Celery is like an extra in a movie restaurant scene. You need it, but you aren’t supposed to notice it or think about it much. If it stands out, you probably used too much. But every extra dreams of a big break, the moment when the director points straight at it — most likely in slow motion — and says, “Youuuuu. You’re my staaaaar.” (In slow-motion-speak, obviously.)

This soup is that moment for plain old celery.

It was born the weekend I got an enormous bunch of celery in my CSA box, a leafy, bright-green bunch that was way too big to fit in my fridge as-is. For some reason I kept thinking about soup, though I think the only celery soup I had ever eaten was a can of Campbell’s Cream of Sadness at some point in my childhood. This celery deserved better.

And it got it: a slow softening in butter with chopped potato and onion and — thrown in at the last minute — an apple on the counter that had gotten too mushy to eat out of hand. I added as many celery leaves as I could, which turned deep green as they cooked. Everything got covered with stock and simmered until soft, then whizzed up with the immersion blender into a creamy puree.

The combination of celery and apple had gotten me thinking about Waldorf salad, that classic mix of celery, apples and walnuts, so I added a drizzle of walnut oil and it was just right: a little nutty, a little sweet, with celery the undeniable star.

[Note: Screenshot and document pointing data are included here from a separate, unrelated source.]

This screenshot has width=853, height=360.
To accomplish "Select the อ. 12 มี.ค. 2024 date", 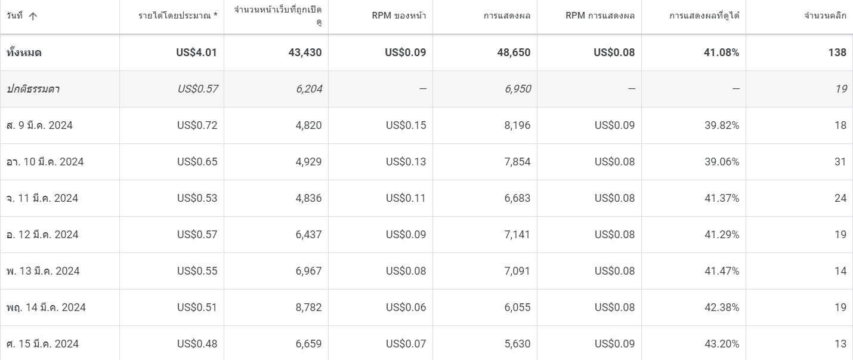I will click(x=42, y=235).
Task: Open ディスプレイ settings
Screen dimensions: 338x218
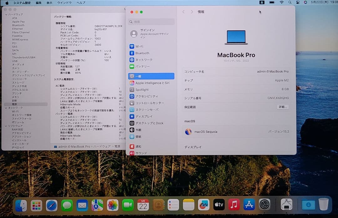Action: (x=142, y=116)
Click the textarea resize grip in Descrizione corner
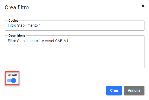The image size is (149, 100). (143, 67)
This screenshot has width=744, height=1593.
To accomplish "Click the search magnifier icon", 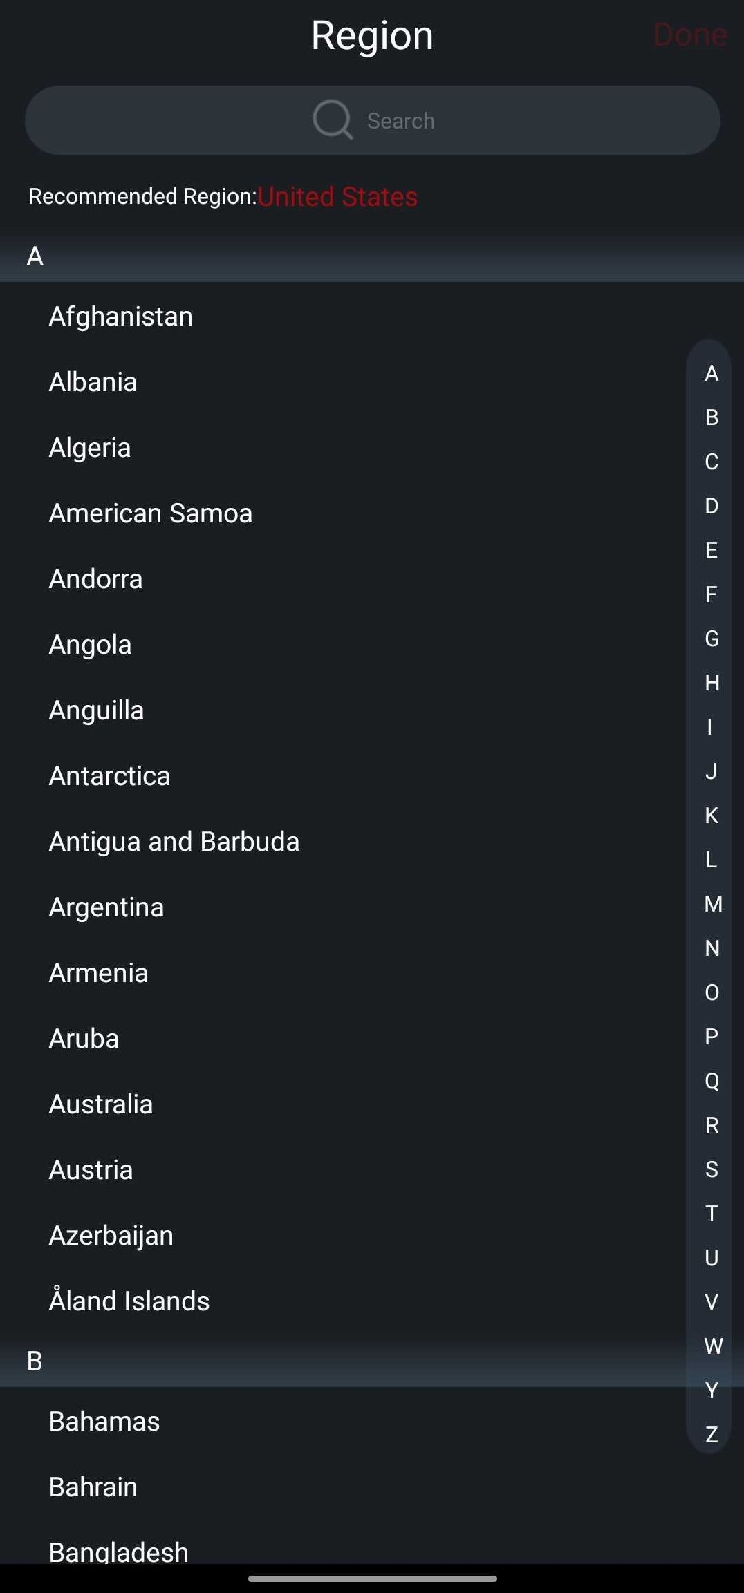I will point(333,120).
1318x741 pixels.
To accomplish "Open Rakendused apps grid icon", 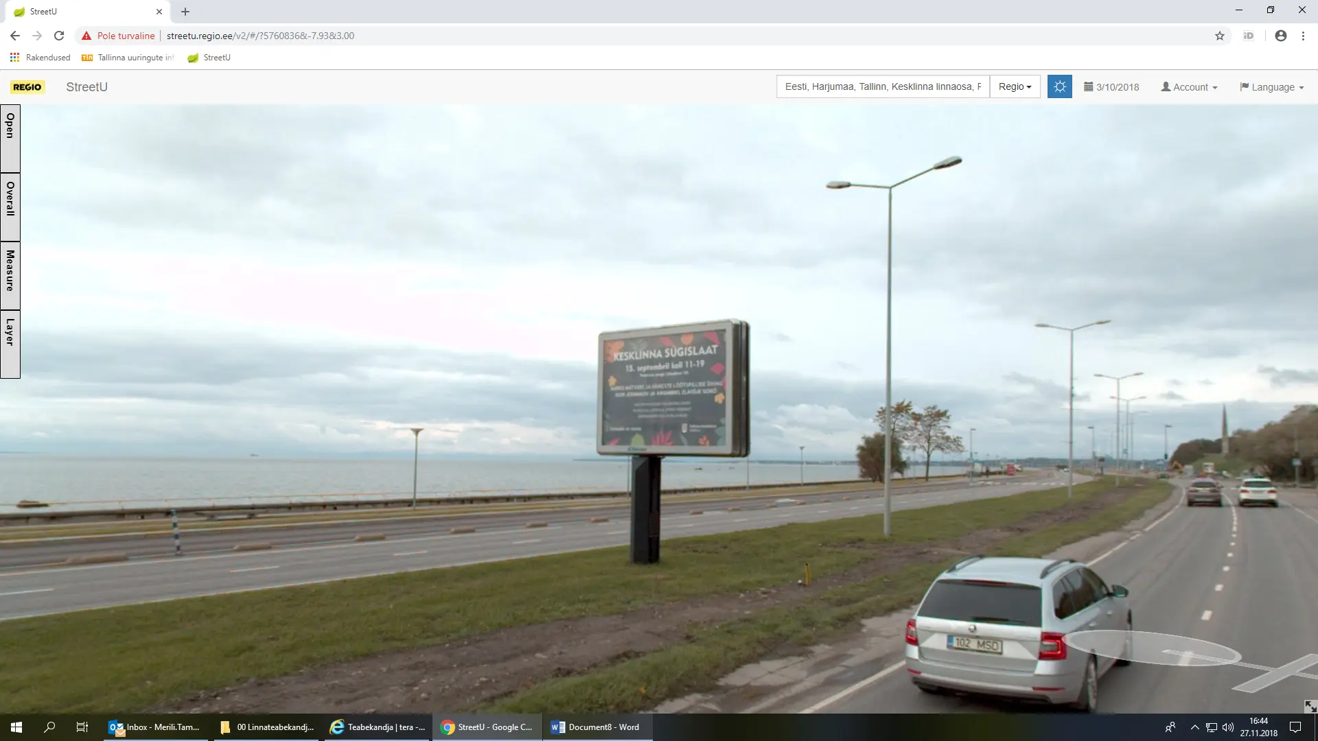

Celery, I’ll never ignore you again.

Creamy Celery, Apple & Walnut Soup

Yield: 4-6 servings

{ Ingredients }

3 tablespoons butter or olive oil
1 small onion, sliced
1 large starchy potato, peeled and chopped
1 medium apple, peeled, cored and chopped
1 pound celery (stalks and leaves), chopped
5 cups vegetable or chicken stock
Walnut oil

{ Directions }

Melt the butter in a large pot over medium heat. Add the onion, potato, apple and celery and a sprinkle of salt. Cook, stirring occasionally, for 15 minutes, until the onion has softened and the celery leaves are deep green.

Add the stock and bring to a boil. Lower heat and simmer for 15 minutes, or until the potato and apple pieces are very soft. Remove from heat and blend with an immersion blender, or let cool slightly and blend in batches with a countertop blender. Taste and adjust the seasoning.

Ladle into bowls and drizzle about 2 teaspoons of walnut oil onto each serving.

Additional Notes
• For a smoother soup, peel the strings out of the celery stalks and discard them before chopping. I actually prefer the more substantial texture of the soup with the strings left in.

• A wan, leafless celery bunch from the supermarket won't make a soup that is as full-flavored. If possible, use a fresh bunch from the farmers market that is bright and leafy and that smells deeply celery-ish.

• Starting with olive oil instead of butter will make this soup vegan, but I think the butter adds something extra-special. Use it if possible.